» **EXERCISE OBJECTIVE**: Retype the lines below, unchanged, covering only the stretch from the line containing "Click the end" through the end of the lines.

— START OF GIVEN RECORDS —

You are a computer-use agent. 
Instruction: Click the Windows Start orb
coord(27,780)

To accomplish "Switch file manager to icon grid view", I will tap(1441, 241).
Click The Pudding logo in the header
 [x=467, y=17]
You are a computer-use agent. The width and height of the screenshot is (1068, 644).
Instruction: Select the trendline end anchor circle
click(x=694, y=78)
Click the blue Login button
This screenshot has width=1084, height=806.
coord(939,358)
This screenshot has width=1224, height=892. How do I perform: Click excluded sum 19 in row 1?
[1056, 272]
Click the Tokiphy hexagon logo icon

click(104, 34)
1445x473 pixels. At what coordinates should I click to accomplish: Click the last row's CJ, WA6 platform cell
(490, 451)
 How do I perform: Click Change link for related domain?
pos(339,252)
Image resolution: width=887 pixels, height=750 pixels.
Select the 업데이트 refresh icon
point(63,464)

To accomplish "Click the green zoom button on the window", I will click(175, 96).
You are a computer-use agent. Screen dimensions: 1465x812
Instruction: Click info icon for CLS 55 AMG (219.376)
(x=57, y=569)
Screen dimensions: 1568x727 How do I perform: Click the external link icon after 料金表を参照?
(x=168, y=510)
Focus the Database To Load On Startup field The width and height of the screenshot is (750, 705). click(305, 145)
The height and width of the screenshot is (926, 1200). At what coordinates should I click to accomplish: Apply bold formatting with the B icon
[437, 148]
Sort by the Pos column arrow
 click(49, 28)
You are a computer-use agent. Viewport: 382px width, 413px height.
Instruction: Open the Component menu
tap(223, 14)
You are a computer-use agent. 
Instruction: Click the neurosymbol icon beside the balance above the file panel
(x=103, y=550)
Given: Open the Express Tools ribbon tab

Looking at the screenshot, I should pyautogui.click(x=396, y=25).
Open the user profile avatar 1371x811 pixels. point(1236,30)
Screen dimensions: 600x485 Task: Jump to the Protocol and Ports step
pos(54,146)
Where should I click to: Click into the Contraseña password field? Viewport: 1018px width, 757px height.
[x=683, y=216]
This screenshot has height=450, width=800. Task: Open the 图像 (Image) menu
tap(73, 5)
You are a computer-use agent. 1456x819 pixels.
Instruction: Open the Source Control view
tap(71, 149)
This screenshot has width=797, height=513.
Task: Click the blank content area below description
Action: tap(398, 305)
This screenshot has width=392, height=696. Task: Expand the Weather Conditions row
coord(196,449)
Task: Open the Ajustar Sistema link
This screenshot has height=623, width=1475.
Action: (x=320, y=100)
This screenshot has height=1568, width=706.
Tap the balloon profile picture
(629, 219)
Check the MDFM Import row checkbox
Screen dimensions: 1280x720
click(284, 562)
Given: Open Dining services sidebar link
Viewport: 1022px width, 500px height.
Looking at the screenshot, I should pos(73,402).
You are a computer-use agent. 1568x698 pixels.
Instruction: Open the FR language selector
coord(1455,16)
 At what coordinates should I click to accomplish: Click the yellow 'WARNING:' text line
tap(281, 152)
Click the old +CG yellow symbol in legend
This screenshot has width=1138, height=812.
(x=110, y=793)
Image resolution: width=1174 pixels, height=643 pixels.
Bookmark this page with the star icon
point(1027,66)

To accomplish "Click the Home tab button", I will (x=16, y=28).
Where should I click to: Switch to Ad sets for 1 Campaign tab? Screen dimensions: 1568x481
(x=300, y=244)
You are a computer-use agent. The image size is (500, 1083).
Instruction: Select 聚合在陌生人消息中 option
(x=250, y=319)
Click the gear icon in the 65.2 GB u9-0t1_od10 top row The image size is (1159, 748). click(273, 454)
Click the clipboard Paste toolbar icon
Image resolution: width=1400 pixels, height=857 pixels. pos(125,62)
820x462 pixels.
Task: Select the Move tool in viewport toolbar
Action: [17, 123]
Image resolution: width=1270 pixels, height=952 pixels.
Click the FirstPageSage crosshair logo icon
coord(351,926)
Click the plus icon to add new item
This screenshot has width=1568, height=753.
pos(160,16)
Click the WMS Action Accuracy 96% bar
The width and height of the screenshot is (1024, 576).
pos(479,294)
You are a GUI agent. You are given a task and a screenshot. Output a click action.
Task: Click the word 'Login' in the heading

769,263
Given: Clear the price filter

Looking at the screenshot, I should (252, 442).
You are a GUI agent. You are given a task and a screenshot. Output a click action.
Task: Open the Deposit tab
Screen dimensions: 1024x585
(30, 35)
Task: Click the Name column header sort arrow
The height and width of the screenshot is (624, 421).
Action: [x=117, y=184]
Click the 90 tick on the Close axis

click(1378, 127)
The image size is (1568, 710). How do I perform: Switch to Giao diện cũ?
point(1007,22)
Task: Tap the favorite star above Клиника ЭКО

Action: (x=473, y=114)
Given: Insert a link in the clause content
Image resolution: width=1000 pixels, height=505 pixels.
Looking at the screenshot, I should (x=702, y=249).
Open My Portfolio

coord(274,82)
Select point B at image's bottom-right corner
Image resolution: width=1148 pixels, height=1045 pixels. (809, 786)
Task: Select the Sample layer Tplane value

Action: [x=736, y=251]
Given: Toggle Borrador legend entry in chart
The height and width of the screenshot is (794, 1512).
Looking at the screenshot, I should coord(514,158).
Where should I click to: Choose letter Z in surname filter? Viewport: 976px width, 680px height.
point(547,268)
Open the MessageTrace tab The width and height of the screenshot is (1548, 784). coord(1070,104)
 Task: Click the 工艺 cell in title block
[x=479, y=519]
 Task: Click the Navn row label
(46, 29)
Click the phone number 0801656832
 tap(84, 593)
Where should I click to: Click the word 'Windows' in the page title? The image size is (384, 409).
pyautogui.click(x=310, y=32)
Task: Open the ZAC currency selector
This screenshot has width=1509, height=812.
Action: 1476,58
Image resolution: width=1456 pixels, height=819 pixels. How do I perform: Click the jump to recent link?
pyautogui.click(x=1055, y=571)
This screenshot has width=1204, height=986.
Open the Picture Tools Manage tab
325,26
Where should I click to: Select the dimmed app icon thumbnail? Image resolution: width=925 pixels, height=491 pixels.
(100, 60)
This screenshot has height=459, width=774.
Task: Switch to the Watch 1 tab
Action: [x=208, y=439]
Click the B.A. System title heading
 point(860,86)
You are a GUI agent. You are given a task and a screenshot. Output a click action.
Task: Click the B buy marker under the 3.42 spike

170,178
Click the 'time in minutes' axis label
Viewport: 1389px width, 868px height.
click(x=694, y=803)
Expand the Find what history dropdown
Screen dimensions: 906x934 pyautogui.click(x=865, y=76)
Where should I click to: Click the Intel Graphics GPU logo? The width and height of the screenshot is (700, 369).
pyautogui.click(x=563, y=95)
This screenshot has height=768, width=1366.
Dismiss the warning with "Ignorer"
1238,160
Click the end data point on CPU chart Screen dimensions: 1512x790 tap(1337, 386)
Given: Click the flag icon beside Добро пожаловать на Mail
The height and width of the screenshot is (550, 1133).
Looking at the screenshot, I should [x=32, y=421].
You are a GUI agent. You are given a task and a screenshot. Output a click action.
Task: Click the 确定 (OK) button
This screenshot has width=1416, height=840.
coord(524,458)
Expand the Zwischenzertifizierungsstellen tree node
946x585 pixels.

— END OF GIVEN RECORDS —

» **RESULT FOR THIS TASK**:
Click the end data point on CPU chart Screen dimensions: 1512x790 tap(1337, 386)
Given: Click the flag icon beside Добро пожаловать на Mail
The height and width of the screenshot is (550, 1133).
Looking at the screenshot, I should [x=32, y=421].
You are a GUI agent. You are given a task and a screenshot. Output a click action.
Task: Click the 确定 (OK) button
This screenshot has width=1416, height=840.
coord(524,458)
Expand the Zwischenzertifizierungsstellen tree node
946x585 pixels.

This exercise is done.